He did feel so unsure. The discomfort he felt now was not unlike what he had felt last night, though, and that…had certainly passed. Today, too, it would pass. It could. For the first time maybe it could.
"Teru?"
Maybe, maybe it could. It wasn't as if he hadn't thought…sometimes. About—this. Women. Love. …family, even.
Natsuko Mikami, he thought absently.
--a blush lit on his face. How foolish! When did he ever think like—
"Hey, Teru--? Are you awake?"
Oh! He managed a stammered "Yes" before stepping into her view and making his rather sheepish way across the hallway to the living-room. …aah. This robe. He probably looked ridiculous; it was just that no one ever—"I apologize for my appearance, I shouldn't have—"
"Relax, Teru," and Natsuko was laughing. "You're so cute. Honestly. I used to think you just talked that way in front of Sawai-sensei. It's not a courtroom, you know? Look at me." She pointed to her hair. "Disaster zone. I'm Medusa!"

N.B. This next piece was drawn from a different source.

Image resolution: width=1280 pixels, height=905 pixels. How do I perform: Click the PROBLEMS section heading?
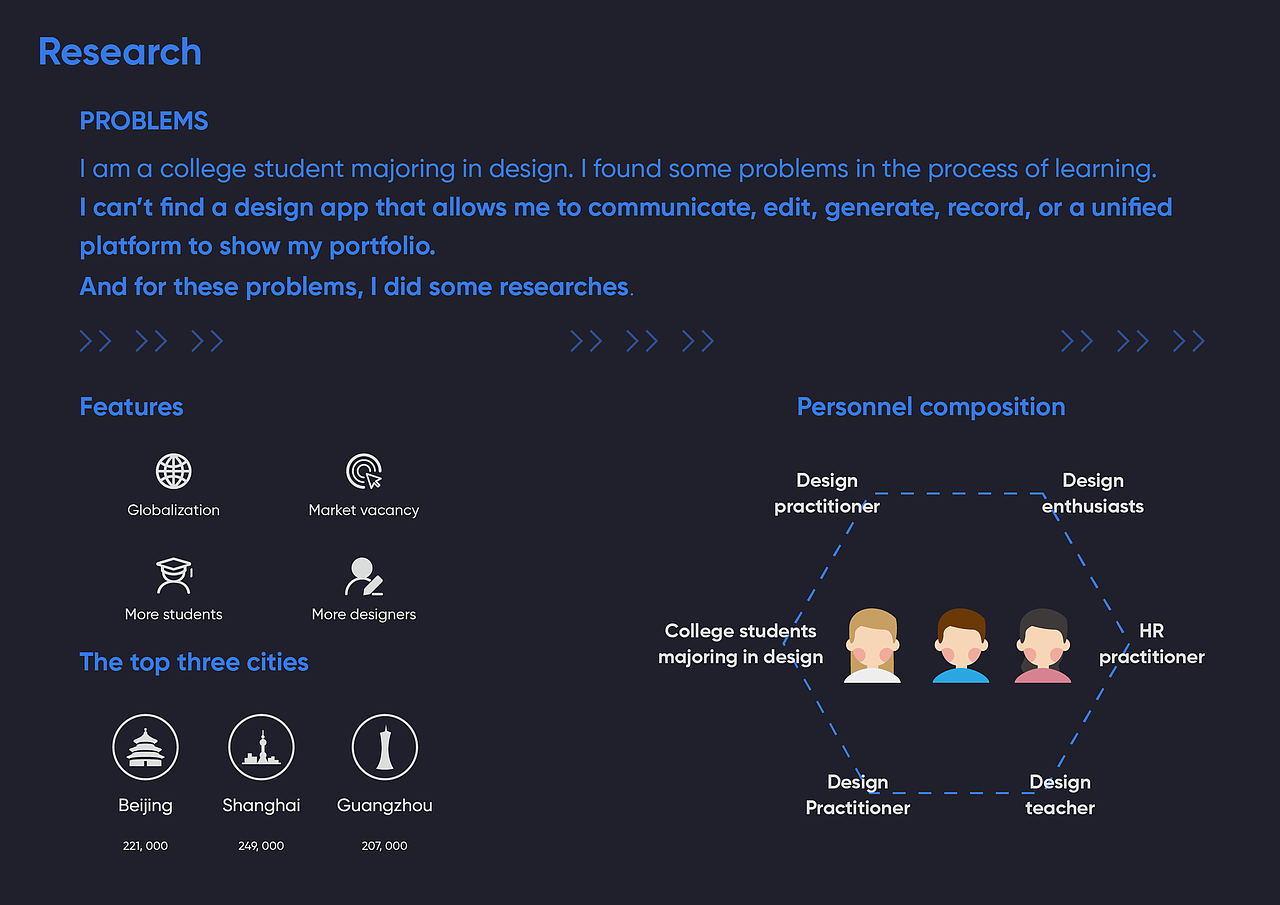[x=144, y=121]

"I think you look lovely," Teru said, truthfully, then gulped. Had he just said—
She grinned.
"Thaaaank you." –and gave him a light kiss on the cheek before glancing back at her magazine. "You're such a gentleman, Teru. And so unexpected." What that meant, Teru was not sure. "But what's this?"
What was what?
He cleared his throat. "Sorry? What were you reading?"
"This article here, you've circled it." She pointed, puzzled. "About some criminals dying of heart attacks?"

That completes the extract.